Senior London rabbis break ranks to demand colleague in sex case step down


LONDON — Five senior London rabbis issued a public statement Thursday night declaring that one of their colleagues “is not fit and proper to act in any rabbinic capacity”.

Although the rabbi is not named, it is a reference to Rabbi Chaim Halpern, a leading haredi rabbi who has been accused of sexual misdemeanors with around 30 women who come to him for counseling and rabbinic guidance. Rabbi Halpern resigned as a religious judge and as a rabbinic adviser to several London institutions last month, but has remained in charge of his own synagogue.

Some 30 rabbis originally said they would sign a statement against Halpern after hearing the evidence against Halpern two weeks ago. However, rabbis belonging to the Union of Orthodox Hebrew Congregations, with which Halpern was affiliated, were forbidden to sign it, delaying its publication and prompting widespread criticism from members of London’s haredi community who bemoaned the lack of rabbinic leadership.

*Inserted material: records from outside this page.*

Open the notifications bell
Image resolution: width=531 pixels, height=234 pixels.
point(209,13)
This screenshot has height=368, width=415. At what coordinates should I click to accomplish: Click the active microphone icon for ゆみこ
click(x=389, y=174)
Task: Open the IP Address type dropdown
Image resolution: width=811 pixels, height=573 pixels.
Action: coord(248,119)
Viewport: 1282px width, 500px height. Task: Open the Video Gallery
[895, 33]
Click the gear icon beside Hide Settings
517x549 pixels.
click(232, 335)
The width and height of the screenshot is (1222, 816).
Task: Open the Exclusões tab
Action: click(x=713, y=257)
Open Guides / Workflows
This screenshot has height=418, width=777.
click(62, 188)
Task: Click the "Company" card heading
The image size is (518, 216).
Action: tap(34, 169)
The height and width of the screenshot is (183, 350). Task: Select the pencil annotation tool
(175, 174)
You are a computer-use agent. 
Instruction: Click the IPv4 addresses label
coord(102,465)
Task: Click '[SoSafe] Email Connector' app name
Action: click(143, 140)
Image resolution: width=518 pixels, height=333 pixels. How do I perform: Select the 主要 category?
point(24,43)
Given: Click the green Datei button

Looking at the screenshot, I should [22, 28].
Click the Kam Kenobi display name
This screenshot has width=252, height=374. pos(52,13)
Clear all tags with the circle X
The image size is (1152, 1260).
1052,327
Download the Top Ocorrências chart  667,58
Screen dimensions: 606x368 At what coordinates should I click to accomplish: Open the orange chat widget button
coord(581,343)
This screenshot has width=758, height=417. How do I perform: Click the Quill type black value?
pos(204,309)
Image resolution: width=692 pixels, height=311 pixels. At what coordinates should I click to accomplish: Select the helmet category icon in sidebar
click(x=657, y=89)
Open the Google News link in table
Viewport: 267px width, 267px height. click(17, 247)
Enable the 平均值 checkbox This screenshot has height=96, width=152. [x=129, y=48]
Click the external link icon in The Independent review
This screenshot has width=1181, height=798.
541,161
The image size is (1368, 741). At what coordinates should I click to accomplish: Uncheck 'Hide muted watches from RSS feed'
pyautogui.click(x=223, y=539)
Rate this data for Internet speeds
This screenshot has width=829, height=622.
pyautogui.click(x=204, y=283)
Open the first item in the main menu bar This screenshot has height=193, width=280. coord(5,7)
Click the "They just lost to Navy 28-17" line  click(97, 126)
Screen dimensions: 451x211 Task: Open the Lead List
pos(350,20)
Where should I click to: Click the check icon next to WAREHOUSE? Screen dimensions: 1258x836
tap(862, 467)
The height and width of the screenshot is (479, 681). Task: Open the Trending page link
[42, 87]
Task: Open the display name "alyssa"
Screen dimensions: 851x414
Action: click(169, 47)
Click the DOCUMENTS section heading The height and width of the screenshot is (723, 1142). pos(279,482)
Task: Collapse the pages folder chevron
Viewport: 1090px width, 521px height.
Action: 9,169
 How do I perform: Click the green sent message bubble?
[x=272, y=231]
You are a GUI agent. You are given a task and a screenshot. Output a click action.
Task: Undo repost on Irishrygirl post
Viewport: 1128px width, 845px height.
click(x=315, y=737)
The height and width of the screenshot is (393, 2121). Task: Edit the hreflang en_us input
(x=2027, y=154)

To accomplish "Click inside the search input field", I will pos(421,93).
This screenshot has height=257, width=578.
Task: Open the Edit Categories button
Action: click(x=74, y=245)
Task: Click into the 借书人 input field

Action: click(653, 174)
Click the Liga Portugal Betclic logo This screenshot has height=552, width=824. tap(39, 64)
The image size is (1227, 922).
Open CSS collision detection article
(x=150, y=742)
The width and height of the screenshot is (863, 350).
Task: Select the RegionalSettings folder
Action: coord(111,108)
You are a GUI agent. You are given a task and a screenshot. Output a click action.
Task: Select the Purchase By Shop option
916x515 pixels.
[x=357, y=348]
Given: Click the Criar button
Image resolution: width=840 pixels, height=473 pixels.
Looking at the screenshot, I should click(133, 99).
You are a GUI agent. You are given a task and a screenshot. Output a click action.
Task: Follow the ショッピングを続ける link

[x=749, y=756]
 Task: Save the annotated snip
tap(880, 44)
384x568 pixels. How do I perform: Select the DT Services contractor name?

The five rabbis who put their name to the letter Thursday night were the former head of the London Beth Din, Dayan Chanoch Ehrentreu; London Beth Din dayanim Menachem Gelley and Yonatan Abraham; and two rabbis from Halpern’s neighborhood of Golders Green, Shimon Weingarten and Berel Knopfler. The latter two are widely regarded as having spearheaded the efforts to call Rabbi Halpern to account.

According to the letter, the rabbis conducted “painstaking and extensive investigations, including interviews with alleged victims,” which left them “in no doubt as to the veracity of our own conclusion that the grave allegations warrant the immediate withdrawal of the [rabbi] from all rabbinic and counseling functions.” They warned the public “about the risks involved in allowing the alleged perpetrator to resume his activities.”

Earlier this week the Union announced that it was appointing religious judges to a court that would investigate the allegations against Rabbi Halpern. Thursday’s letter seemed to question whether the religious court was being established in good faith and can be objective, with the rabbis saying that they stand by their own verdict against Rabbi Halpern “whatever the motivation of the proposed beth din and whatever it may conclude.”

Because three of the signatories are members of the London Beth Din, which is a rival to the Union’s own beth din, they denied allegations that their actions against Rabbi Halpern stemmed from “a battle between different organizations. We would like nothing better than to see total [unity]… we are confident that reasonable, thinking people will appreciate that we have only become involved in order to safeguard vulnerable members of the [community].”

They asked that any person who feels they have been abused take “immediate steps to be debriefed by recognized professionals” and said that they were establishing a body of Orthodox professionals for this purpose.